- Défi A:
Modifie le passage du débat sur les bracelets antirapprochement qui va de « Ludovic Fossey, magistrat » à « cet amendement d'appel. », puis recopie-le en remplaçant « rapports » par « signalements ».
- Défi B:
Reprends le débat sur les bracelets antirapprochement à partir de sa dernière phrase et poursuis-le.

--- Source ---

Ludovic Fossey, magistrat au tribunal de Créteil et membre de l'Association nationale des juges de l'application des peines (Anjap) estime ainsi que « sur le plan technique, c'est une catastrophe. Pour dix bracelets en cours, on a tous les jours trente ou quarante rapports. Dans la masse des rapports, de vrais incidents, il y en a relativement peu ». Cécile Delazzari, vice-présidente de l'Anjap, ajoute : « on est tellement noyés sous les alertes qu'on ne réussit pas à les regarder toutes en temps réel comme on le devrait. Ça tue l'efficacité. »
Des ressources supplémentaires doivent être accordées pour généraliser ce système de protection et le rendre plus efficace. Tel est l'objectif de cet amendement d'appel.
Cette vision des choses est insupportable !
Ce n'est pas bien faire ça !
La commission ne s'est pas exprimée sur le sujet. Il s'agit d'un amendement d'appel pour permettre au garde des sceaux d'apporter des précisions. Je m'en remets donc à la sagesse de cette assemblée.
Je vais être très franc : tant qu'à critiquer, on pourrait préalablement dire ce qui fonctionne bien. J'entends vos critiques – je pense même qu'elles sont légitimes. Cependant, en 2022, les bracelets antirapprochement ont déclenché 3 634 interventions des forces de sécurité intérieure. Je n'irai pas jusqu'à dire qu'on a évité 3 634 crimes, mais sans ces interventions, certains faits auraient pu s'avérer extrêmement graves.
Ensuite, il est vrai qu'il y a eu des difficultés, notamment en région parisienne – pour des raisons purement techniques. Je suis incapable de vous expliquer les détails – je ne suis pas technicien –, mais cela semble tenir à la densité de population dans les grandes agglomérations.
Ces difficultés ont été résolues de deux façons : j'ai d'abord eu une réunion musclée avec les opérateurs, pour leur dire que, si les bracelets antirapprochement ne marchaient pas, nous irions voir ailleurs – ce que nous avons fait. Nous voulons aussi continuer à améliorer ces dispositifs en créant notamment un BAR « 5G » – pardonnez-moi si la formule n'est pas la bonne – pour gagner en efficacité, comme je l'ai annoncé tout à l'heure.
On peut certes voir le verre à moitié vide, mais on peut aussi le voir à moitié plein : ces outils ont fait leurs preuves. Qu'il y ait pu y avoir ici un téléphone qui ne fonctionne pas, là un nombre d'alertes trop important, ce qui a agacé le magistrat qui s'est exprimé sur la question, je le reconnais bien volontiers. Mais nous sommes déterminés à faire évoluer ces dispositifs pour qu'ils deviennent plus efficaces.
C'était exactement le but de mon amendement, qui était un amendement d'appel. Nous nous retrouvons sur ces constats. À Béziers aussi, nous avons notre lot de féminicides et de femmes qui sont victimes tous les jours des coups de leur conjoint ou de leur ex-conjoint. Je serais donc bien la dernière à remettre en cause le dispositif du bracelet antirapprochement et du téléphone grave danger. J'ai simplement pointé du doigt des dysfonctionnements que je n'ai pas inventés, mais qui ont été dénoncés par des magistrats. C'est l'objet de cet amendement : améliorons autant que possible les mécanismes qui sont à notre disposition – je pense que nous sommes tous d'accord sur ce point.

--- Données brutes ---

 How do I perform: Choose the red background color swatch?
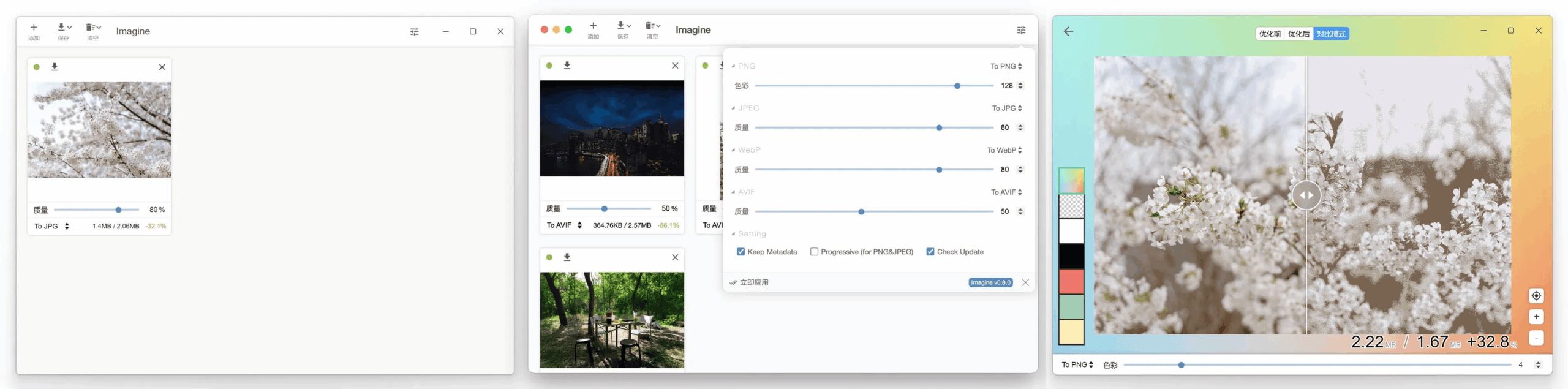pos(1071,282)
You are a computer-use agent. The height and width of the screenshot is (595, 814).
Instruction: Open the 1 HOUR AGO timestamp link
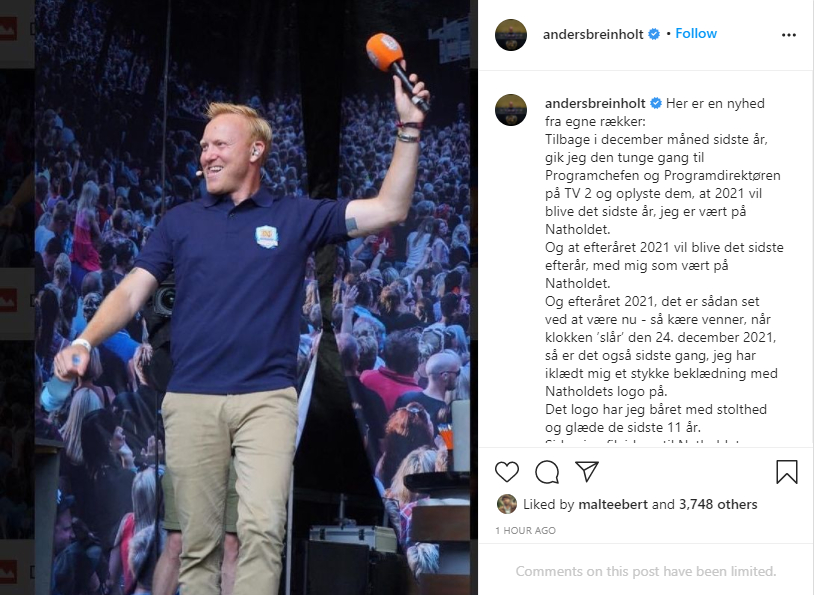coord(525,531)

---

- Réponse écrite A:
Ludovic Fossey, magistrat au tribunal de Créteil et membre de l'Association nationale des juges de l'application des peines (Anjap) estime ainsi que « sur le plan technique, c'est une catastrophe. Pour dix bracelets en cours, on a tous les jours trente ou quarante signalements. Dans la masse des signalements, de vrais incidents, il y en a relativement peu ». Cécile Delazzari, vice-présidente de l'Anjap, ajoute : « on est tellement noyés sous les alertes qu'on ne réussit pas à les regarder toutes en temps réel comme on le devrait. Ça tue l'efficacité. »
Des ressources supplémentaires doivent être accordées pour généraliser ce système de protection et le rendre plus efficace. Tel est l'objectif de cet amendement d'appel.

- Réponse écrite B:
Et si pour ce faire il faut ajouter un peu d'argent, faisons-le. Nous sommes tous d'accord là-dessus, et je m'en réjouis !
L'amendement n° 1174 n'est pas adopté.
Je ne comprends pas bien la place de cet amendement ; peut-être s'est-il égaré ? Quoi qu'il en soit, nous allons changer de sujet et, le temps de mon intervention, nous transporter loin d'ici.
En Polynésie française, 58 % des terres sont en indivision. Cette situation s'explique au départ par la transposition du droit hexagonal en Polynésie, notamment pour la procédure d'enregistrement des terres. À la fin du Protectorat, en 1880, la propriété foncière n'étant pas clairement établie, l'État s'est approprié toutes les terres. Il en a ensuite rétrocédé certaines, en premier lieu à ceux qui avaient réussi à respecter les délais et la procédure – procédure pensée par les hommes de lois de l'Hexagone et totalement inadaptée au peuple polynésien, en particulier du fait de la barrière linguistique.
Le coût est un autre facteur limitant pour sortir de l'indivision. Une aide a été créée par une délibération en 2016, assortie d'un fonds doté de près de 1,340 million. La garde des sceaux de l'époque avait en fait grandement sous-estimé le nombre de dossiers, qui s'est avéré significatif.
Cet amendement propose donc une hausse de 50,4 millions d'euros des autorisations d'engagement et de 12,6 millions des crédits de paiement.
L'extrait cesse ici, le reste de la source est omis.